8 Feb 08:21
Re: Improvement in handling exception
From: John Wilson <tug@...>
Subject: Re: Improvement in handling exception
Newsgroups: gmane.comp.lang.groovy.jsr
Date: 2007-02-08 07:21:37 GMT
Subject: Re: Improvement in handling exception
Newsgroups: gmane.comp.lang.groovy.jsr
Date: 2007-02-08 07:21:37 GMT
On 8 Feb 2007, at 06:11, Daniel.Sun wrote:
> Hi all,
>
> "the Groovy methods will not declare that they throw any checked
> exceptions
> unless you’ve explicitly added the
> declaration, even though they might throw checked exceptions at
> runtime."
> quoted from 'Groovy in Action'
>
> I think Groovy should compel programmers to add 'throws XXXException'
> explicitly as Java do when defining a method that can throw some
> exception.
>
> Why do I think it very vital?
> For example,
> If I define an exception of my own.
>
> class MyException extends Exception {
> MyException(String msg) {
> super(msg)
> }
> }
>
> then I instantiate MyException and throw it in myMethod1
>
> def myMethod1() {
> throw new MyException("error root")
> }
>
> then I invoke myMethod1 in myMethod2
>
> def myMethod2() {
> //... omit
> myMethod1()
> //...omit
> }
>
> //...invoke myMethodx() in myMethody()
>
> At last I invoke myMethody in myMethodn which is vital for our
> application
> and should be robust and shouldn't crash.
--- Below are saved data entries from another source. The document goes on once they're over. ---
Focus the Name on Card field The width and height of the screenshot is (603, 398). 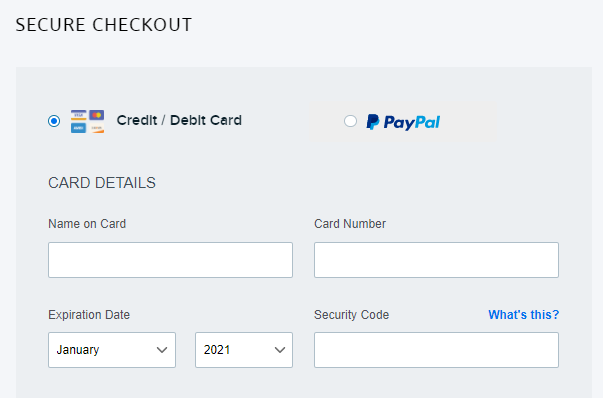click(170, 260)
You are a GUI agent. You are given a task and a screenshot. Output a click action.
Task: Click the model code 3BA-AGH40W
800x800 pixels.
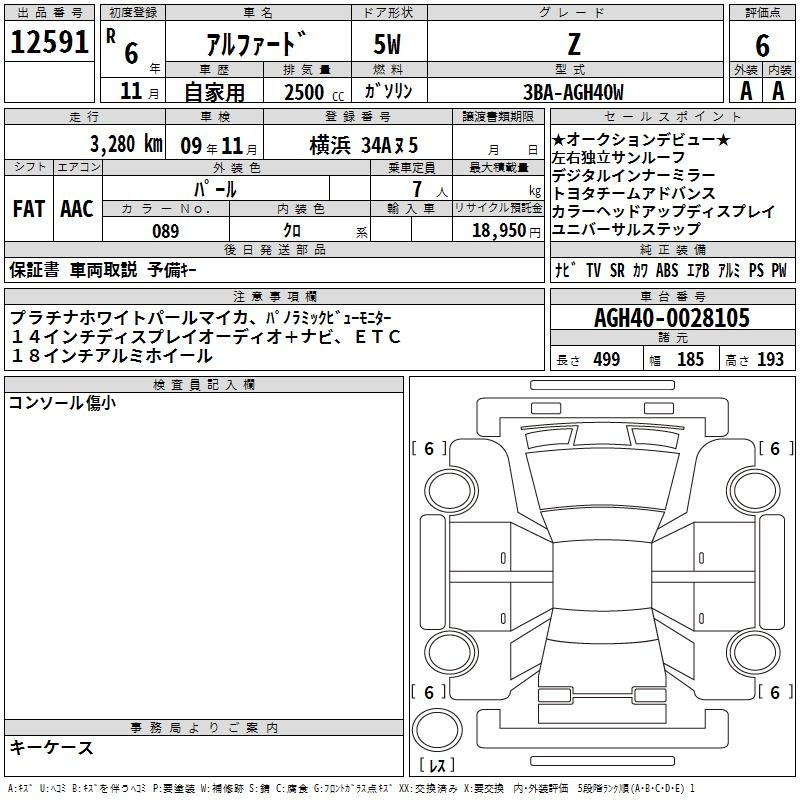(573, 92)
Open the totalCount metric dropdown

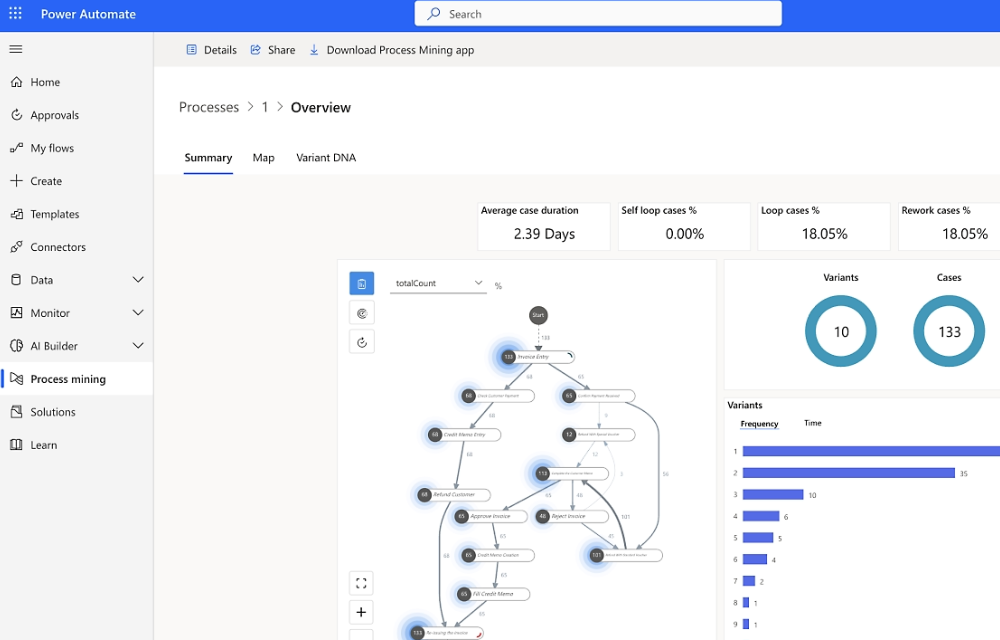coord(438,284)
> but I can NOT remember that myMethody can throw MyException. What
> is worse,
> I have NOT enclosed "myMethody()" in try-catch clause. Disaster
> appeared :(
> myMethodn will crash in some day.
>
> def myMethodn() {
> //... omit
> myMethody()
> //...omit
> }
The debate about checked vs unchecked exceptions is very old. Java
has checked exceptions (put into the language at the very last
minute), C# does not. There have been many discussions about the
robustness of C# applications vs Java ones due to this difference. In
practice there seems not to be any difference.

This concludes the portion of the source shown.